DBRS Limited (DBRS Morningstar) confirmed the ratings of Canadian Imperial Bank of Commerce (CIBC or the Bank) and its related entities, including CIBC’s Long-Term Issuer Rating at AA and Short-Term Issuer Rating at R-1 (high). All trends remain Stable. The Bank’s Long-Term Issuer Rating is composed of an Intrinsic Assessment of AA (low) and a Support Assessment (SA) of SA2, which reflects the expectation of timely systemic support from the Government of Canada (rated AAA with a Stable trend by DBRS Morningstar).

KEY RATING CONSIDERATIONS
The ratings and Stable trends reflect CIBC’s diversified franchise, which ranks as the fifth-largest bank in Canada by total assets. The Bank also has an expanding presence in the U.S., which contributed approximately 20% of earnings in Q2 2021, building towards CIBC’s medium-term goal of earning 25% of net income from the U.S. Historically, CIBC has generated strong earnings and profitability metrics, which contribute to the Bank’s ability to absorb credit losses. In addition, the Bank’s ratings are supported by CIBC’s conservative risk profile with sound risk-management practices, a strong funding and liquidity profile that benefits from a stable deposit base, and strong capital levels.

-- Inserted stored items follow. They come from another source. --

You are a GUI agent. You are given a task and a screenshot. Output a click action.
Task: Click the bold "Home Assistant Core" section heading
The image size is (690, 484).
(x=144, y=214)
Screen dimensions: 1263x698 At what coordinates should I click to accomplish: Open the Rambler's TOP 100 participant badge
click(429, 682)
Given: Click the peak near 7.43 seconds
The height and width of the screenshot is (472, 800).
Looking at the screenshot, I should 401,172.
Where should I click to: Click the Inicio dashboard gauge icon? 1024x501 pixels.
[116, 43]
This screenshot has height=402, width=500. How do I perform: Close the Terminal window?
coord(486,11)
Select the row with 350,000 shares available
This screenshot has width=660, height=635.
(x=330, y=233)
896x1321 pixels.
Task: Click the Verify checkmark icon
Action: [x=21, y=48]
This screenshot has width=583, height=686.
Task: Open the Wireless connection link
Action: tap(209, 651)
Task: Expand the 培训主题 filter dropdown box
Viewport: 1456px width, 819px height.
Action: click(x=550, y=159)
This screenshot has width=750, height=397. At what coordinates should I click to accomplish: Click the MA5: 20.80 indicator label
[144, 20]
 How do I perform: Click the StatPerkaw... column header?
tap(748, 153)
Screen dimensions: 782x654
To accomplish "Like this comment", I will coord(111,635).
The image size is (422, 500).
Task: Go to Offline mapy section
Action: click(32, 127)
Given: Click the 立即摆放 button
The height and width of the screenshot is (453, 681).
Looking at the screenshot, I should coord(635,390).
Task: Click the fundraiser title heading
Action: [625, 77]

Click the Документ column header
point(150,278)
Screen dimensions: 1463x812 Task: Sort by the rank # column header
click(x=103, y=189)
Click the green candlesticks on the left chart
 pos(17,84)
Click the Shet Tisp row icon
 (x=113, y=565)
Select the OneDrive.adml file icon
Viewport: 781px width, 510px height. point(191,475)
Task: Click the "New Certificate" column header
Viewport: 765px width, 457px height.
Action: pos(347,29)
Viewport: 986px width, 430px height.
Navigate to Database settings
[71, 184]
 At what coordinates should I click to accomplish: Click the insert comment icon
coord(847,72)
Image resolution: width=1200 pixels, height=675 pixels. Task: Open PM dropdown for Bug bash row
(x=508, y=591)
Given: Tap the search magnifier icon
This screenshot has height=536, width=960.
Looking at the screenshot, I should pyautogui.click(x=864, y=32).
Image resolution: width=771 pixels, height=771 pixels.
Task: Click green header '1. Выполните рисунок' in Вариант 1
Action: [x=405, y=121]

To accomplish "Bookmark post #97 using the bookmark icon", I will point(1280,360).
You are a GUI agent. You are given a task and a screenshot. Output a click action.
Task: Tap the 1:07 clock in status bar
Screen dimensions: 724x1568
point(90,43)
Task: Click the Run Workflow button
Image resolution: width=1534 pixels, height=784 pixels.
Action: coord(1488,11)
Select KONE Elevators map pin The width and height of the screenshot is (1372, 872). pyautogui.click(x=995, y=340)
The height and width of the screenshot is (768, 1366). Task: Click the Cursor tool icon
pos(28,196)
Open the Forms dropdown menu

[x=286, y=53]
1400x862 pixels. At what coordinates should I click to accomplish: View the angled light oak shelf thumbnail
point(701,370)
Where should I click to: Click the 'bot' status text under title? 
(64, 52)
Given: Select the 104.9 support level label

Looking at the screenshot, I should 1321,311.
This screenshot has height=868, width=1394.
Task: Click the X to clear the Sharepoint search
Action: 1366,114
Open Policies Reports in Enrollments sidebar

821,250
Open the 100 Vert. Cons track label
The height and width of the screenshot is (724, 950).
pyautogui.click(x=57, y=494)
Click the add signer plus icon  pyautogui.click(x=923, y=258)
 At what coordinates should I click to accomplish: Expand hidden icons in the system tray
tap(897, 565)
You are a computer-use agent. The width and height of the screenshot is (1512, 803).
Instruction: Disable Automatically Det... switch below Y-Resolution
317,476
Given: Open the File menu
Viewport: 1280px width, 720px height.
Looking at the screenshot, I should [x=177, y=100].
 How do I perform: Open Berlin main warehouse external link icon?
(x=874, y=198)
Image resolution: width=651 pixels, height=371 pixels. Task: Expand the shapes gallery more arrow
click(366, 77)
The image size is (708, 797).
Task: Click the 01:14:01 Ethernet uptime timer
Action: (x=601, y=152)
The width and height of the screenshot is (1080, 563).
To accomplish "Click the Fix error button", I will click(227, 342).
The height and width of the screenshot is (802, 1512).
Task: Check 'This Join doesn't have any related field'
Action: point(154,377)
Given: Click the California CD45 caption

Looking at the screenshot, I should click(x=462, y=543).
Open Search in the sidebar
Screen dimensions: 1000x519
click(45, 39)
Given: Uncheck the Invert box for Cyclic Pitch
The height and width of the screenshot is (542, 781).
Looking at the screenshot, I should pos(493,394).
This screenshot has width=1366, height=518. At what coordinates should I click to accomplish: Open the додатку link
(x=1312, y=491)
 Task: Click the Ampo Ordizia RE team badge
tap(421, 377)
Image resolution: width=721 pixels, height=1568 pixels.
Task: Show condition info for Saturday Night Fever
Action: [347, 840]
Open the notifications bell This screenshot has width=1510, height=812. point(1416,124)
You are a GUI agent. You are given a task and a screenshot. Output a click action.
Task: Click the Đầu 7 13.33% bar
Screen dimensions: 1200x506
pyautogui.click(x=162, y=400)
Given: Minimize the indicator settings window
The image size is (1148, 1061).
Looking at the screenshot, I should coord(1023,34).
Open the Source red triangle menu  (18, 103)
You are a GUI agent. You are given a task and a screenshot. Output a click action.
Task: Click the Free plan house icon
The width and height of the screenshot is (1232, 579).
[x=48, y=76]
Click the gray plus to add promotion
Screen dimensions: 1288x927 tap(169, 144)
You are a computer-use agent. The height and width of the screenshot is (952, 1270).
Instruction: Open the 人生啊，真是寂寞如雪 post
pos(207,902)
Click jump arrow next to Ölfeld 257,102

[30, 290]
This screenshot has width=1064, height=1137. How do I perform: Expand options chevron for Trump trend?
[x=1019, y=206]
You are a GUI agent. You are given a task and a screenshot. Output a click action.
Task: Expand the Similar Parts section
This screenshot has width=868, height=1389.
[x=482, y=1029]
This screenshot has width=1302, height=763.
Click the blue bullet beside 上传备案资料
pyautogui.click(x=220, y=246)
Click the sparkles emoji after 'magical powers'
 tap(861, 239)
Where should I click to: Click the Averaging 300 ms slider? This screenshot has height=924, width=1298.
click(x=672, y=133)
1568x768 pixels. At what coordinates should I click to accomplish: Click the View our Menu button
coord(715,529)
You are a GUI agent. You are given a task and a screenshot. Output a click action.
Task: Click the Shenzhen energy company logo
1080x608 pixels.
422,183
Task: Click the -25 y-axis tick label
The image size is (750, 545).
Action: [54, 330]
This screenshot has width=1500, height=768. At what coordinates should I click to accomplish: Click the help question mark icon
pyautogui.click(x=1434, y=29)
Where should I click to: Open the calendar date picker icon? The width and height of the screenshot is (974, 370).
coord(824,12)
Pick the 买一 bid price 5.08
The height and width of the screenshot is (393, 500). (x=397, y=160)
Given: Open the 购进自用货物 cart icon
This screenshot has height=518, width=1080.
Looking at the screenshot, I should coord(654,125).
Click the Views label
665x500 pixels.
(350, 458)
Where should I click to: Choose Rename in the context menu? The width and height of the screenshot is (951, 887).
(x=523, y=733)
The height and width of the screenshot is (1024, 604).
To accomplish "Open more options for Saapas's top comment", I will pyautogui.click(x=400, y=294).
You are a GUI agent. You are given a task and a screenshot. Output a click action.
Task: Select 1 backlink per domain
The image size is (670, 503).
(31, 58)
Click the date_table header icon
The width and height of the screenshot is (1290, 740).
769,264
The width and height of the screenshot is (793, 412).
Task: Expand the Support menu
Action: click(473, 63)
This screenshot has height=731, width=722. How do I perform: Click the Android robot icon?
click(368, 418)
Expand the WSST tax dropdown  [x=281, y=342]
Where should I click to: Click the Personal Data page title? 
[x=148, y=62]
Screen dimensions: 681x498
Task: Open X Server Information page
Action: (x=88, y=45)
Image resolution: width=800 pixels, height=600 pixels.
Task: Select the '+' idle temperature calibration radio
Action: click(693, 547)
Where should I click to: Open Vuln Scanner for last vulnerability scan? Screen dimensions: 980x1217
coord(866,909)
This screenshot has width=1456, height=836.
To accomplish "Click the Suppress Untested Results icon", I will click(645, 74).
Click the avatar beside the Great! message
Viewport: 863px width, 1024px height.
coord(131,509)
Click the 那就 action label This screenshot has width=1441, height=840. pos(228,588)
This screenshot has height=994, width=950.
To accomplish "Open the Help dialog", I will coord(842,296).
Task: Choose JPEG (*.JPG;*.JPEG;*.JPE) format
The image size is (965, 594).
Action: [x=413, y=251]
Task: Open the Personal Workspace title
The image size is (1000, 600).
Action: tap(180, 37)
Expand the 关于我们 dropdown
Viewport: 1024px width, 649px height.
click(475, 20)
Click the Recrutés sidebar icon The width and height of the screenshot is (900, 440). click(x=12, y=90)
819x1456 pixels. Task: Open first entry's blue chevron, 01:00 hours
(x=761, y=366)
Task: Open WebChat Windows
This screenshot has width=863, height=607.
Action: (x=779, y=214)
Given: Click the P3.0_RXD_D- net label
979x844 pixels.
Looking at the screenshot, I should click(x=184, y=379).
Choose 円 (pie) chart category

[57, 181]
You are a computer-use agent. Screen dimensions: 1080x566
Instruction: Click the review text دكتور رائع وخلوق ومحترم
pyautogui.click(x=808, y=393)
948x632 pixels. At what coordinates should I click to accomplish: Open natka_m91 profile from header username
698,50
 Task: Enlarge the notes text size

The ratings also consider the economic environment, which remains challenging because of the Coronavirus Disease (COVID-19) pandemic. Nevertheless, DBRS Morningstar notes that there has been unprecedented support measures put in place by governments and regulators around the globe, which has mitigated much of the negative impact of this crisis. Despite the impact the pandemic has had on the broader economy, housing activity in Canada has been robust, which has resulted in recent home price appreciation following a period where prices had stabilized, reflecting actions taken over the last several years by regulators to tighten mortgage rules. DBRS Morningstar remains concerned about the combination of highly leveraged consumers and elevated home prices. Positively, DBRS Morningstar views CIBC’s loan portfolio as conservatively underwritten, reflective of the Bank's strong risk culture.

RATING DRIVERS
DBRS Morningstar views CIBC’s ratings as well placed. However, over the longer term, DBRS Morningstar would upgrade the ratings if the Bank continues building the scale and diversity of its franchise, resulting in a sustained improvement in financial performance, without a commensurate increase in risk. Conversely, DBRS Morningstar would downgrade the ratings if there is a material deterioration in the Bank's asset quality, especially from deficiencies in risk management or if the Bank’s level of profitability falls below the peer group.

RATING RATIONALE
CIBC generates strong earnings and profitability metrics, which are supported by its well-diversified franchise and contribute to the Bank’s ability to absorb credit losses. CIBC reported Q2 2021 net income of $1.7 billion, up 2% quarter over quarter, primarily reflecting a substantial decline in provision for credit losses (PCL). However, the Bank continues to show strong momentum in a number of businesses, including an increase in investment management and mutual fund fees due to strong market activity and higher issuance and advisory activity in the Capital Markets business. Expenses remain well managed.

Overall, DBRS Morningstar views CIBC's risk profile as conservative, reflecting a strong risk culture. CIBC's credit quality remains robust, with total PCL decreasing 78% to $32 million, which is well below pre-pandemic levels. The Bank recorded a reversal of PCL on performing loans of $214 million, reflecting an improved economic outlook. Accordingly, CIBC's total PCL ratio improved 11 basis points (bps) while the PCL on impaired loan ratio increased 2 bps sequentially. As of April 30, 2021, the remaining balance of loans under deferral remains modest at $0.5 billion. The Bank has experienced a high rate of payments resumption on accounts where the deferral period has ended. Positively, CIBC’s exposure to sectors directly affected by the pandemic represented a manageable 2% of total loans, while exposures to the oil and gas sector represented a modest 1.8% of total loans. Overall, uncertainty still exists as to whether these elevated levels of provisions will translate into higher loan losses, which will likely be driven by the duration of the economic downturn. DBRS Morningstar will continue to monitor the adverse impact of the coronavirus pandemic on the economies of both Canada and the United States as well as its future impact on the Bank’s credit fundamentals.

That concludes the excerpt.